TITLE IX IS A WINNER
TITLE IX IS A WINNER
San Jose Mercury News: Because of Title IX, the number of girls in high school sports has increased ninefold in 30 years and quintupled in college.
Because of Title IX, girls take pride in becoming strong, fast and fiercely competitive.
Because of its remarkable success -- and its still unfulfilled promise -- an advisory commission last week wisely resisted the call to eviscerate Title IX. It instead adopted modest changes to regulations interpreting the law.
The commission recommendations should discourage the gaming of the system that has undermined the goal of true equality.
Title IX bans gender discrimination in educational institutions that get federal money -- nearly all public and private schools and colleges. With respect to sports, courts and federal officials have interpreted Title IX to require that the number of athletes mirror the ratio of men and women in the student body.
Education Secretary Rod Paige created the Commission on Opportunity in Athletics in response to complaints that Title IX had forced colleges to drop men's teams, particularly wrestling and gymnastics. Those sports have declined sharply, but too often women athletes have been made scapegoats for lazy athletic directors and bad choices.
College population
Most schools still don't comply with Title IX. Women make up 42 percent of all participants, yet are 56 percent of the college population. Two-thirds of athletic budgets are spent on men's teams. Football in Division I schools, with 85 scholarships, swallows a huge share of dollars, crowding out wrestlers and siphoning recruiting budgets for women.
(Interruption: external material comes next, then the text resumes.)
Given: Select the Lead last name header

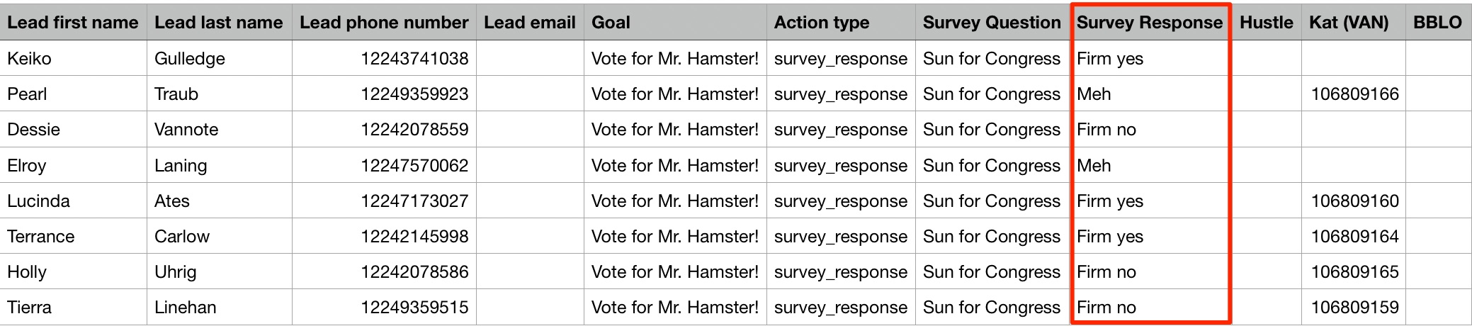Looking at the screenshot, I should (220, 23).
Seventy-five Division I men's basketball and football coaches make $1 million or more. Profligate spending on football hurts men's and women's sports. The fault is not Title IX.
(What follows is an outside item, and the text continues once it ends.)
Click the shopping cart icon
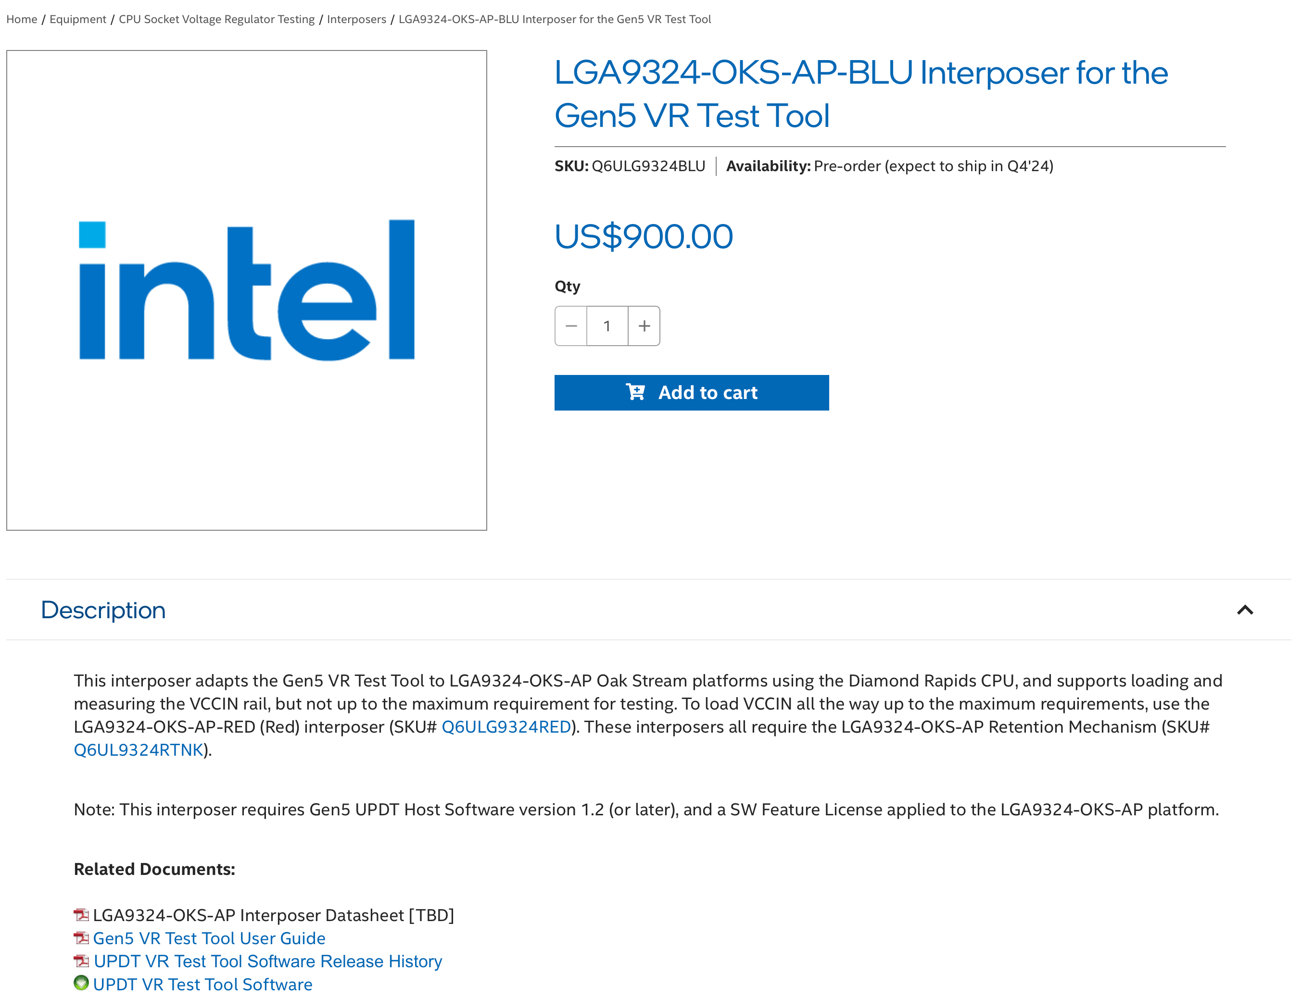 click(x=635, y=392)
The commission had considered weakening the 1972 law by abandoning strict proportionality and building in big fudge factors, but it wisely rejected those proposals. Instead, it adopted a proposal from Stanford Athletic Director Ted Leland, commission co-chair. It would base proportionality on the number of openings on a team -- instead of the actual number of participants. That way, if three women quit the swim team, the men's team wouldn't feel pressure to drop three men. There also would be no limit on walk-on players.
Women's activists charge this would savage the law by counting unfilled positions toward compliance. Leland predicts the opposite: No longer able to rely on tricks like loading up women's crew teams just to make numbers, schools would have to add programs.
The report now goes to Paige, who should commit to strongly enforcing the law. He should also make sure that fixes at the intercollegiate level do not undermine compliance among high schools.